What is needed:
From the first line to the last, print the records exactly.

(Beginning of Provided data)

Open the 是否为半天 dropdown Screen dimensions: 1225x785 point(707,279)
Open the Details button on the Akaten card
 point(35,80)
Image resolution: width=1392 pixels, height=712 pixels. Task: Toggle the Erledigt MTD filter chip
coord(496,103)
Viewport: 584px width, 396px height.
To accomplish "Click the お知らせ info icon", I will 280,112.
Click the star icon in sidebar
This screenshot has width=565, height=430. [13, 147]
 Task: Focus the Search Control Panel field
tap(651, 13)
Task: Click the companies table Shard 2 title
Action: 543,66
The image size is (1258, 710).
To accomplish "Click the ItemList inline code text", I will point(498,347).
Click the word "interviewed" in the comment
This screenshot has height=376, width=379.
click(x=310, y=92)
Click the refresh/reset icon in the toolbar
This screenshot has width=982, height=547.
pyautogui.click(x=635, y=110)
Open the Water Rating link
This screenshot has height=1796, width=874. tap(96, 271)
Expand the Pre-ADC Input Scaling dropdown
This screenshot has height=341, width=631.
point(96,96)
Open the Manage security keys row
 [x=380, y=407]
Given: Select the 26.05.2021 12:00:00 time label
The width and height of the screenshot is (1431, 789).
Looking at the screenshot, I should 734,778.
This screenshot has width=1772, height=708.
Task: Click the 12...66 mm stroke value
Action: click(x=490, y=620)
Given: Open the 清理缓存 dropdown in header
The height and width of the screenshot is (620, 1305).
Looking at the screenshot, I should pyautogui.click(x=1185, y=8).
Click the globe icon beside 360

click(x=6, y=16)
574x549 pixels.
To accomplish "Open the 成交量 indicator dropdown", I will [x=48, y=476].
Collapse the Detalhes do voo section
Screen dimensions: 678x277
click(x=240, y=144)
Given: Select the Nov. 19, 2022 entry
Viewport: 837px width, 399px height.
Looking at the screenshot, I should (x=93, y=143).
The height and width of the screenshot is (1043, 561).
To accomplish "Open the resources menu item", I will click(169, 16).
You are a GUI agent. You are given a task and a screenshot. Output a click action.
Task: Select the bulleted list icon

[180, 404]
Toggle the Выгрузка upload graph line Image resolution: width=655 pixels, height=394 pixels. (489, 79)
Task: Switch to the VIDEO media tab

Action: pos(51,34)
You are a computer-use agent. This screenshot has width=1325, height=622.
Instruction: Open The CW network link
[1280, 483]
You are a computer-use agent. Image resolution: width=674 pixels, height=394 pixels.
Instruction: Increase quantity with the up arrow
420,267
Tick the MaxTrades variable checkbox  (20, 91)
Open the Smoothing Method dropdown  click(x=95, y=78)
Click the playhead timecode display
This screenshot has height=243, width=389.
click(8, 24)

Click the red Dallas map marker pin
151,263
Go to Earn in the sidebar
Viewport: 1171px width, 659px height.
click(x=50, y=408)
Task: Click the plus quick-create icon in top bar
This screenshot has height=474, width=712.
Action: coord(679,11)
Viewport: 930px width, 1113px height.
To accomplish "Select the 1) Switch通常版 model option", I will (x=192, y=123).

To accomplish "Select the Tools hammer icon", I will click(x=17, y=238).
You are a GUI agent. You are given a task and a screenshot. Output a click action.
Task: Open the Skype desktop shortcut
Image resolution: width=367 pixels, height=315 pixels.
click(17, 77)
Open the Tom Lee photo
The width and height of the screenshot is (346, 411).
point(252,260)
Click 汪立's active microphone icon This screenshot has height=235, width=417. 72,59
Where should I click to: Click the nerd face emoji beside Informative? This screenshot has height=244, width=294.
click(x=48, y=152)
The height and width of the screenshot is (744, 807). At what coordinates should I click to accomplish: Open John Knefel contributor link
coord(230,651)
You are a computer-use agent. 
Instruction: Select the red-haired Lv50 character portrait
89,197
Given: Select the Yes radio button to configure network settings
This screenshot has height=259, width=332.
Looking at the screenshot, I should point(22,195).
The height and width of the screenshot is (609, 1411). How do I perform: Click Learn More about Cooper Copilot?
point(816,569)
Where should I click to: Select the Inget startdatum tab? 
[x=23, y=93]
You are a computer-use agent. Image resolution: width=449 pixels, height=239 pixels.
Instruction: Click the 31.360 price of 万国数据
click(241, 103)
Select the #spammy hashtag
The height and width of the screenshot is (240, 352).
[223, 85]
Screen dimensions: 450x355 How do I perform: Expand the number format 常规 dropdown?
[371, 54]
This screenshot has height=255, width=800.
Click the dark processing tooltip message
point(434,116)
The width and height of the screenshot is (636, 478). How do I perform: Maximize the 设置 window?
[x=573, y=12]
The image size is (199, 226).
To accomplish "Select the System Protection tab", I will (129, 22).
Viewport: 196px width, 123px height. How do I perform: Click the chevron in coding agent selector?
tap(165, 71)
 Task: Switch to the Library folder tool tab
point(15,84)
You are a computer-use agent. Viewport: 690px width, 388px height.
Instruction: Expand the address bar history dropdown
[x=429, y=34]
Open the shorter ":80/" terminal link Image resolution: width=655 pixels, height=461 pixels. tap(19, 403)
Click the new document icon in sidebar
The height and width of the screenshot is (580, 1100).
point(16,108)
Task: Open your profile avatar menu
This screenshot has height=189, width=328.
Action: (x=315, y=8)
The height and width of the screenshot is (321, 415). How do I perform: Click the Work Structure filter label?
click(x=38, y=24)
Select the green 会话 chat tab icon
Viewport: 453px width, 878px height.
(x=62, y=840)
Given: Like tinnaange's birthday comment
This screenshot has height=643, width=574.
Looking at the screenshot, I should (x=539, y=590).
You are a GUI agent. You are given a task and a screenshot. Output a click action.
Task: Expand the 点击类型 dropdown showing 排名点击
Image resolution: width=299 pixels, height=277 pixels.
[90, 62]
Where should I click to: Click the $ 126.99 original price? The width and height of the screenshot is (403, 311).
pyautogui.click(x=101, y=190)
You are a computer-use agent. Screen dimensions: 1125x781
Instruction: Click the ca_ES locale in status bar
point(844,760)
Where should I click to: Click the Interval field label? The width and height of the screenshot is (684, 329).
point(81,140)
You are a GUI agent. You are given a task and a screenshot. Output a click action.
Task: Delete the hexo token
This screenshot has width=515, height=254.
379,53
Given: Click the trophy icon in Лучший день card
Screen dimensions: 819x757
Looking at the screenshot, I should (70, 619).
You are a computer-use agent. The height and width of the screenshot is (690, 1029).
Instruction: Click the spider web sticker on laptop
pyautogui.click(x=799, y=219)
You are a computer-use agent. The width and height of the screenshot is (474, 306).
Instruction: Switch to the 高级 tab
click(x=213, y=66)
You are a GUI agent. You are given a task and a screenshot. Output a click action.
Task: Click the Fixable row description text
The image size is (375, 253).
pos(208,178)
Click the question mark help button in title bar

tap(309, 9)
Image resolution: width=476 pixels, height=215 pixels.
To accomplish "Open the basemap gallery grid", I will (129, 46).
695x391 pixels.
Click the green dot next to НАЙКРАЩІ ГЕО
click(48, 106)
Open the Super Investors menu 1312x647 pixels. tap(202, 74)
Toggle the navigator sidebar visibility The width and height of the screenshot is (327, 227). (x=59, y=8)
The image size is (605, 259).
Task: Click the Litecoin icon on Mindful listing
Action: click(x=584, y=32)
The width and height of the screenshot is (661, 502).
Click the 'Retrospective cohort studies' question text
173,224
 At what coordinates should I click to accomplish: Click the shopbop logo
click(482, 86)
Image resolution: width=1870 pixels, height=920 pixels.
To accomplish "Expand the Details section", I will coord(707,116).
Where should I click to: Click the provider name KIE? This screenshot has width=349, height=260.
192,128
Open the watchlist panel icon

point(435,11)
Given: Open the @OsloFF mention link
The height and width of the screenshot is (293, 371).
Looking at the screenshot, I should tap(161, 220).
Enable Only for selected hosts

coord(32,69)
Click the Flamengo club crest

(End of Provided data)

Task output:
Open the 是否为半天 dropdown Screen dimensions: 1225x785 point(707,279)
Open the Details button on the Akaten card
 point(35,80)
Image resolution: width=1392 pixels, height=712 pixels. Task: Toggle the Erledigt MTD filter chip
coord(496,103)
Viewport: 584px width, 396px height.
To accomplish "Click the お知らせ info icon", I will 280,112.
Click the star icon in sidebar
This screenshot has width=565, height=430. [13, 147]
 Task: Focus the Search Control Panel field
tap(651, 13)
Task: Click the companies table Shard 2 title
Action: 543,66
The image size is (1258, 710).
To accomplish "Click the ItemList inline code text", I will point(498,347).
Click the word "interviewed" in the comment
This screenshot has height=376, width=379.
click(x=310, y=92)
Click the refresh/reset icon in the toolbar
This screenshot has width=982, height=547.
pyautogui.click(x=635, y=110)
Open the Water Rating link
This screenshot has height=1796, width=874. tap(96, 271)
Expand the Pre-ADC Input Scaling dropdown
This screenshot has height=341, width=631.
point(96,96)
Open the Manage security keys row
 [x=380, y=407]
Given: Select the 26.05.2021 12:00:00 time label
The width and height of the screenshot is (1431, 789).
Looking at the screenshot, I should 734,778.
This screenshot has width=1772, height=708.
Task: Click the 12...66 mm stroke value
Action: click(x=490, y=620)
Given: Open the 清理缓存 dropdown in header
The height and width of the screenshot is (620, 1305).
Looking at the screenshot, I should pyautogui.click(x=1185, y=8).
Click the globe icon beside 360

click(x=6, y=16)
574x549 pixels.
To accomplish "Open the 成交量 indicator dropdown", I will [x=48, y=476].
Collapse the Detalhes do voo section
Screen dimensions: 678x277
click(x=240, y=144)
Given: Select the Nov. 19, 2022 entry
Viewport: 837px width, 399px height.
Looking at the screenshot, I should (x=93, y=143).
The height and width of the screenshot is (1043, 561).
To accomplish "Open the resources menu item", I will click(169, 16).
You are a GUI agent. You are given a task and a screenshot. Output a click action.
Task: Select the bulleted list icon

[180, 404]
Toggle the Выгрузка upload graph line Image resolution: width=655 pixels, height=394 pixels. (489, 79)
Task: Switch to the VIDEO media tab

Action: pos(51,34)
You are a computer-use agent. This screenshot has width=1325, height=622.
Instruction: Open The CW network link
[1280, 483]
You are a computer-use agent. Image resolution: width=674 pixels, height=394 pixels.
Instruction: Increase quantity with the up arrow
420,267
Tick the MaxTrades variable checkbox  (20, 91)
Open the Smoothing Method dropdown  click(x=95, y=78)
Click the playhead timecode display
This screenshot has height=243, width=389.
click(8, 24)

Click the red Dallas map marker pin
151,263
Go to Earn in the sidebar
Viewport: 1171px width, 659px height.
click(x=50, y=408)
Task: Click the plus quick-create icon in top bar
This screenshot has height=474, width=712.
Action: coord(679,11)
Viewport: 930px width, 1113px height.
To accomplish "Select the 1) Switch通常版 model option", I will (x=192, y=123).

To accomplish "Select the Tools hammer icon", I will click(x=17, y=238).
You are a GUI agent. You are given a task and a screenshot. Output a click action.
Task: Open the Skype desktop shortcut
Image resolution: width=367 pixels, height=315 pixels.
click(17, 77)
Open the Tom Lee photo
The width and height of the screenshot is (346, 411).
point(252,260)
Click 汪立's active microphone icon This screenshot has height=235, width=417. 72,59
Where should I click to: Click the nerd face emoji beside Informative? This screenshot has height=244, width=294.
click(x=48, y=152)
The height and width of the screenshot is (744, 807). At what coordinates should I click to accomplish: Open John Knefel contributor link
coord(230,651)
You are a computer-use agent. 
Instruction: Select the red-haired Lv50 character portrait
89,197
Given: Select the Yes radio button to configure network settings
This screenshot has height=259, width=332.
Looking at the screenshot, I should point(22,195).
The height and width of the screenshot is (609, 1411). How do I perform: Click Learn More about Cooper Copilot?
point(816,569)
Where should I click to: Select the Inget startdatum tab? 
[x=23, y=93]
You are a computer-use agent. Image resolution: width=449 pixels, height=239 pixels.
Instruction: Click the 31.360 price of 万国数据
click(241, 103)
Select the #spammy hashtag
The height and width of the screenshot is (240, 352).
[223, 85]
Screen dimensions: 450x355 How do I perform: Expand the number format 常规 dropdown?
[371, 54]
This screenshot has height=255, width=800.
Click the dark processing tooltip message
point(434,116)
The width and height of the screenshot is (636, 478). How do I perform: Maximize the 设置 window?
[x=573, y=12]
The image size is (199, 226).
To accomplish "Select the System Protection tab", I will (129, 22).
Viewport: 196px width, 123px height. How do I perform: Click the chevron in coding agent selector?
tap(165, 71)
 Task: Switch to the Library folder tool tab
point(15,84)
You are a computer-use agent. Viewport: 690px width, 388px height.
Instruction: Expand the address bar history dropdown
[x=429, y=34]
Open the shorter ":80/" terminal link Image resolution: width=655 pixels, height=461 pixels. tap(19, 403)
Click the new document icon in sidebar
The height and width of the screenshot is (580, 1100).
point(16,108)
Task: Open your profile avatar menu
This screenshot has height=189, width=328.
Action: (x=315, y=8)
The height and width of the screenshot is (321, 415). How do I perform: Click the Work Structure filter label?
click(x=38, y=24)
Select the green 会话 chat tab icon
Viewport: 453px width, 878px height.
(x=62, y=840)
Given: Like tinnaange's birthday comment
This screenshot has height=643, width=574.
Looking at the screenshot, I should (x=539, y=590).
You are a GUI agent. You are given a task and a screenshot. Output a click action.
Task: Expand the 点击类型 dropdown showing 排名点击
Image resolution: width=299 pixels, height=277 pixels.
[90, 62]
Where should I click to: Click the $ 126.99 original price? The width and height of the screenshot is (403, 311).
pyautogui.click(x=101, y=190)
You are a computer-use agent. Screen dimensions: 1125x781
Instruction: Click the ca_ES locale in status bar
point(844,760)
Where should I click to: Click the Interval field label? The width and height of the screenshot is (684, 329).
point(81,140)
You are a GUI agent. You are given a task and a screenshot. Output a click action.
Task: Delete the hexo token
This screenshot has width=515, height=254.
379,53
Given: Click the trophy icon in Лучший день card
Screen dimensions: 819x757
Looking at the screenshot, I should (70, 619).
You are a computer-use agent. The height and width of the screenshot is (690, 1029).
Instruction: Click the spider web sticker on laptop
pyautogui.click(x=799, y=219)
You are a computer-use agent. The width and height of the screenshot is (474, 306).
Instruction: Switch to the 高级 tab
click(x=213, y=66)
You are a GUI agent. You are given a task and a screenshot. Output a click action.
Task: Click the Fixable row description text
The image size is (375, 253).
pos(208,178)
Click the question mark help button in title bar

tap(309, 9)
Image resolution: width=476 pixels, height=215 pixels.
To accomplish "Open the basemap gallery grid", I will (129, 46).
695x391 pixels.
Click the green dot next to НАЙКРАЩІ ГЕО
click(48, 106)
Open the Super Investors menu 1312x647 pixels. tap(202, 74)
Toggle the navigator sidebar visibility The width and height of the screenshot is (327, 227). (x=59, y=8)
The image size is (605, 259).
Task: Click the Litecoin icon on Mindful listing
Action: click(x=584, y=32)
The width and height of the screenshot is (661, 502).
Click the 'Retrospective cohort studies' question text
173,224
 At what coordinates should I click to accomplish: Click the shopbop logo
click(482, 86)
Image resolution: width=1870 pixels, height=920 pixels.
To accomplish "Expand the Details section", I will coord(707,116).
Where should I click to: Click the provider name KIE? This screenshot has width=349, height=260.
192,128
Open the watchlist panel icon

point(435,11)
Given: Open the @OsloFF mention link
The height and width of the screenshot is (293, 371).
Looking at the screenshot, I should tap(161, 220).
Enable Only for selected hosts

coord(32,69)
Click the Flamengo club crest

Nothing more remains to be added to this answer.